Studio Visit: Steve Lovett

Steve Lovett and I have been friends for a long time, 
and from the first time I visited Steve's home workshop I was green with envy!
Attached to his house, on the suburban border of Ponsonby,
the studio space had a previous life as a local dairy.

With an amazing library on one wall, and a blank gallery wall for displaying on the other side,
plenty of space and natural light, I honestly think his studio is bigger than my whole apartment!!!

Steve Lovett's print studio at home

"The studio is the place where I work almost everyday. 
Its a bit of tip at the moment because I have several projects on the go, 
so I sort of wade through the chaos to the various work stations to progress the projects. 
The studio is a laboratory, a physical space where meaning is made and remade, 
broken up, reconfigured, discarded and retrieved and then sent out again into the world. 


This current body of work is made up from the collections of photographs and printed ephemera 
that I have inherited and that I been trawling from markets & junk shops for over 3 decades. 
More recently these images have come from online sources. 
My interest pre-digital era ‘vernacular’ photography has been augmented 
by abandoned family photo albums and product photography.  
Here, this ‘vernacular’ becomes a strategy to refer to a locus of expression 
within photographic image making that is everywhere, nowhere and anywhere simultaneously. 
The activity of collecting images discarded by other people 
has developed as a response to the overabundance of images in print and online. 
The image hoarding has developed focus in an ongoing project, ‘Some people who may (not) here’. 

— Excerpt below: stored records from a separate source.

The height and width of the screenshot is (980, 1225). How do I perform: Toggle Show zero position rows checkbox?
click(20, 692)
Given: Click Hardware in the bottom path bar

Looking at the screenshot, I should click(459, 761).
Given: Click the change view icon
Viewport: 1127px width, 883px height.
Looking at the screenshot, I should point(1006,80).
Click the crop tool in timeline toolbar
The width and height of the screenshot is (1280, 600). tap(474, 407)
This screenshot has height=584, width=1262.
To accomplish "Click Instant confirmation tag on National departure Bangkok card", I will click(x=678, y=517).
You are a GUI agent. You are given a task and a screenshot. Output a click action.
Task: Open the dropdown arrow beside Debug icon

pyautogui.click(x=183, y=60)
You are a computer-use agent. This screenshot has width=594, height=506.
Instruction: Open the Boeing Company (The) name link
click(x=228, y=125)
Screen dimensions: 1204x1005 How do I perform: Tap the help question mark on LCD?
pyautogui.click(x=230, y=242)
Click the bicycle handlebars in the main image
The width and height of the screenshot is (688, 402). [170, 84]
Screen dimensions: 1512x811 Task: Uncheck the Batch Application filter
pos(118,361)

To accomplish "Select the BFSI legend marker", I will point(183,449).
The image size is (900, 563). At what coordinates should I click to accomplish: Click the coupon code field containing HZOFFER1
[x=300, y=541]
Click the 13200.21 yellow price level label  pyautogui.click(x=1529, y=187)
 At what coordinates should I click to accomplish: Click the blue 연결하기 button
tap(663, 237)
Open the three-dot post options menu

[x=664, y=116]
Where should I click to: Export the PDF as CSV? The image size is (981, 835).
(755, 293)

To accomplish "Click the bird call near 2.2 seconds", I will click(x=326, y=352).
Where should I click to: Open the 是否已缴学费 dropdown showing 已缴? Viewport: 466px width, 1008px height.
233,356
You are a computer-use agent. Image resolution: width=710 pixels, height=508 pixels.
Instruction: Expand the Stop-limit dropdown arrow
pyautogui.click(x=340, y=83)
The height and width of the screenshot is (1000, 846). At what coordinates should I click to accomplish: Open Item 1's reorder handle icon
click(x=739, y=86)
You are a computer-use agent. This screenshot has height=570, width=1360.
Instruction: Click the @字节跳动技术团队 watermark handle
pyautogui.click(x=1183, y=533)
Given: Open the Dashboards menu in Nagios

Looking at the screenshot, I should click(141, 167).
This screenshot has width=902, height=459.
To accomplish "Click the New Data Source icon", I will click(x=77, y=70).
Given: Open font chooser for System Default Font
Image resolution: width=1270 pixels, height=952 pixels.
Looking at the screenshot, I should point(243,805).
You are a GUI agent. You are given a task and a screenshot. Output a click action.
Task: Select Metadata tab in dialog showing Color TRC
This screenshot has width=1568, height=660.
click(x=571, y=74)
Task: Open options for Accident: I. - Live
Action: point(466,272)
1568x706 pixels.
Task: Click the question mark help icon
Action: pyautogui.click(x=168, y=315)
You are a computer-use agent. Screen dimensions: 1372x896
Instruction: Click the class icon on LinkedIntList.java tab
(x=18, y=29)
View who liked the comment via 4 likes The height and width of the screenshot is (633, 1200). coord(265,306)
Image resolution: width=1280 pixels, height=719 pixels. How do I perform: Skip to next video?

Steve Lovett, Some people who may (not) here, 2014
Screenprinted concertina book

Steve Lovett
working model in progress for the 2014 Sketchbook Project

The work involves using pre-photoshop techniques of 'stripping together' different images 
to reconstruct a new image - fictionalised response to missing information in the found images. 
Over the summer and into next year this work will result in exhibiting 100 of these images, 
along with several book and some new larger screen printed works.
This work can be seen at http://stevepepper1.tumblr.com/

Wash-out area in Steve Lovett's studio

I'm not terribly wedded to any process or way of working. 
Except, for this bit of my process, I need to make something everyday. 
I tend to process ideas through making. 
Different projects require different strategies, materials, tools. 
But what I do around making is a lot of looking and reading about print, 
about anything that can help with the generation of work."